- What you need to do: Look through the listing below, and wherever a line has the string "screenshot", copy it.

- Provided information:
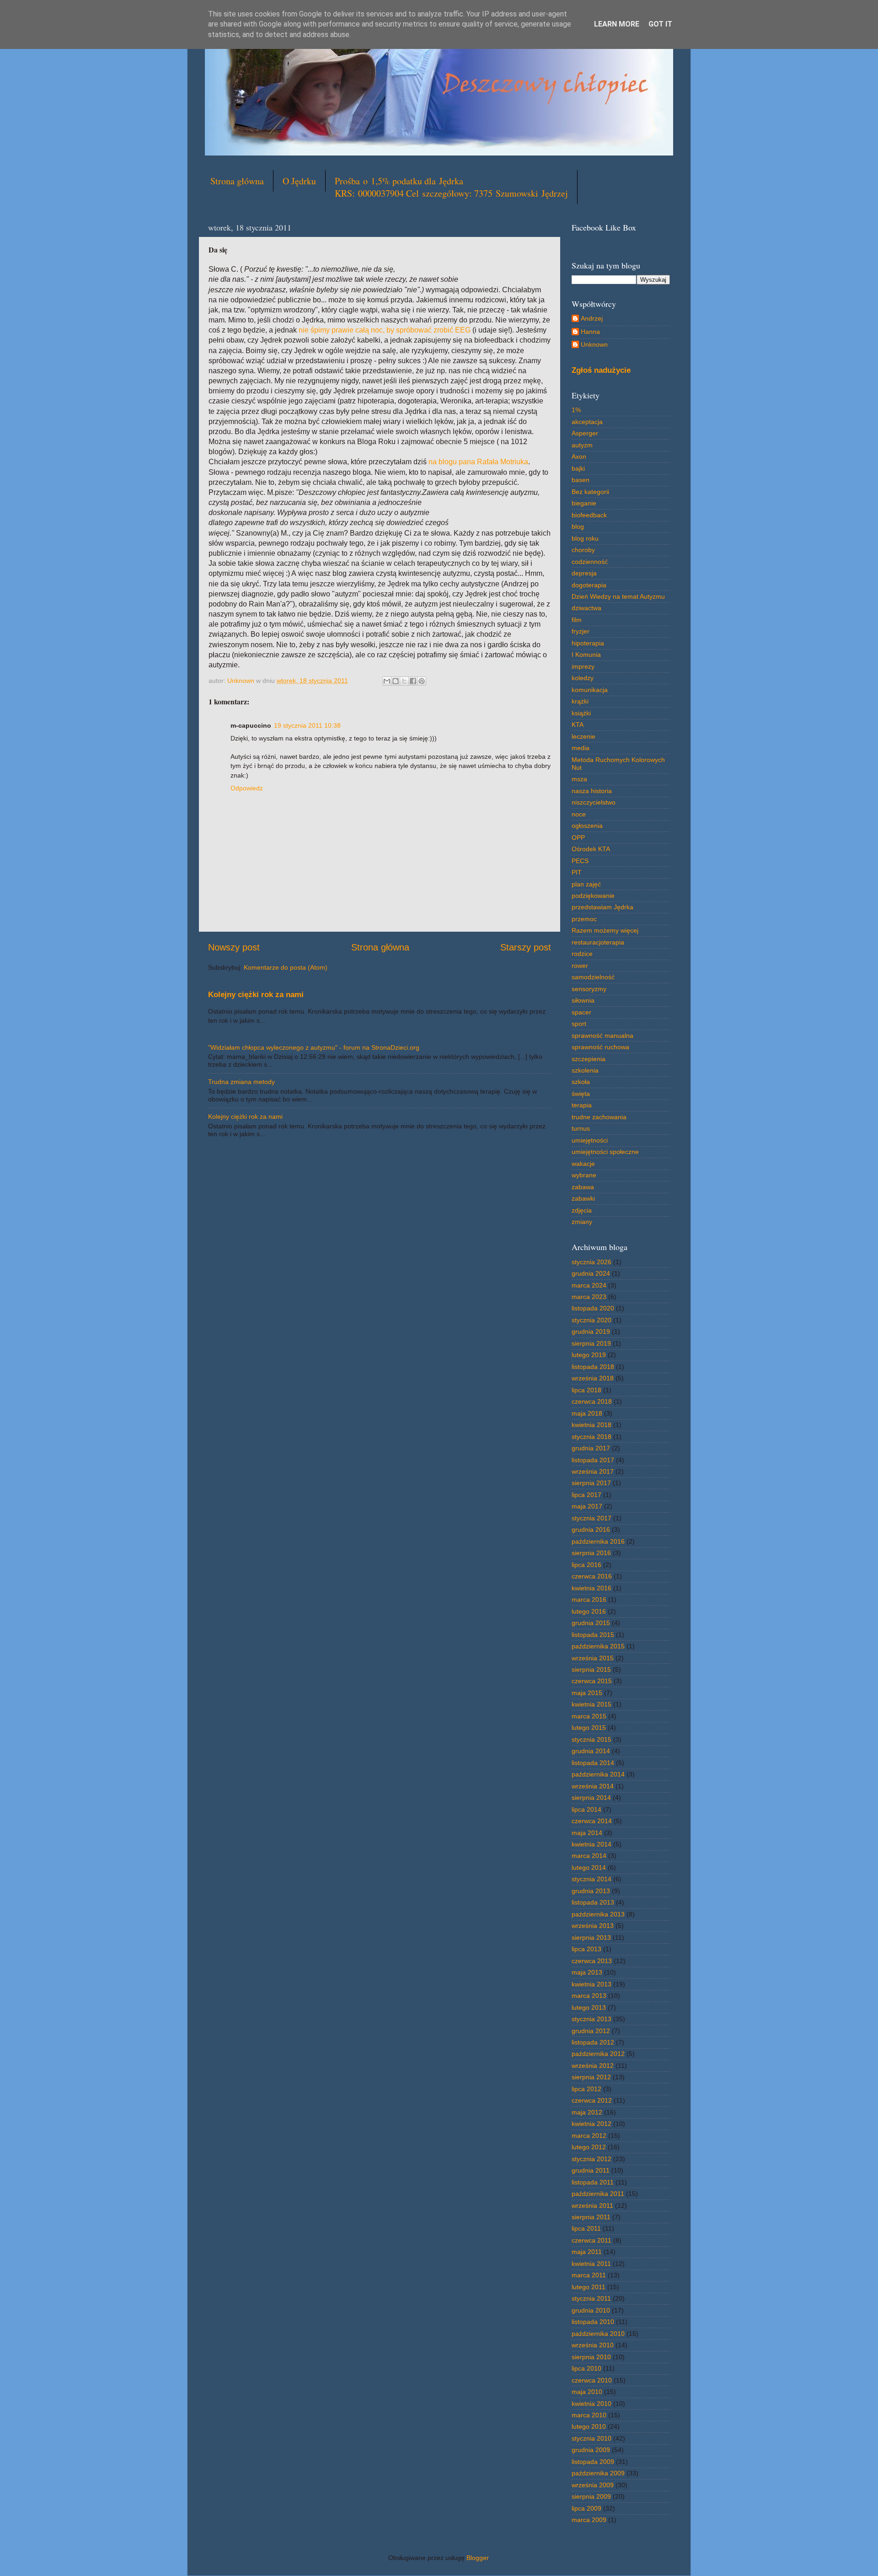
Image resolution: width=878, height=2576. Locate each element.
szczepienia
--
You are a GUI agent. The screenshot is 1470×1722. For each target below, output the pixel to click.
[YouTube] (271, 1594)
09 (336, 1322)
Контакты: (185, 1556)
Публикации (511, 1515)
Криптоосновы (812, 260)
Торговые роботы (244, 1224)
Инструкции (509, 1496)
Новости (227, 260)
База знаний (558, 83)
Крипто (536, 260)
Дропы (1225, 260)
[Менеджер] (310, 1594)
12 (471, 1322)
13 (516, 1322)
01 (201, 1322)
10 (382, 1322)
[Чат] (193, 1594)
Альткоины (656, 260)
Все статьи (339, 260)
--
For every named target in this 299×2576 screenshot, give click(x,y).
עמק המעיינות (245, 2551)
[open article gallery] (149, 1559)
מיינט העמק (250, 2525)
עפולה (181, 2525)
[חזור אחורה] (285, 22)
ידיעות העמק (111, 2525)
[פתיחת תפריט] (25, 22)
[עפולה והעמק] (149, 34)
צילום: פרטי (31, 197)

- Result of the exercise:
You are a GUI agent. The screenshot is 1470×1722. For each target below, output the pixel to click.
For every named target in this 299×2576 screenshot, give click(x,y).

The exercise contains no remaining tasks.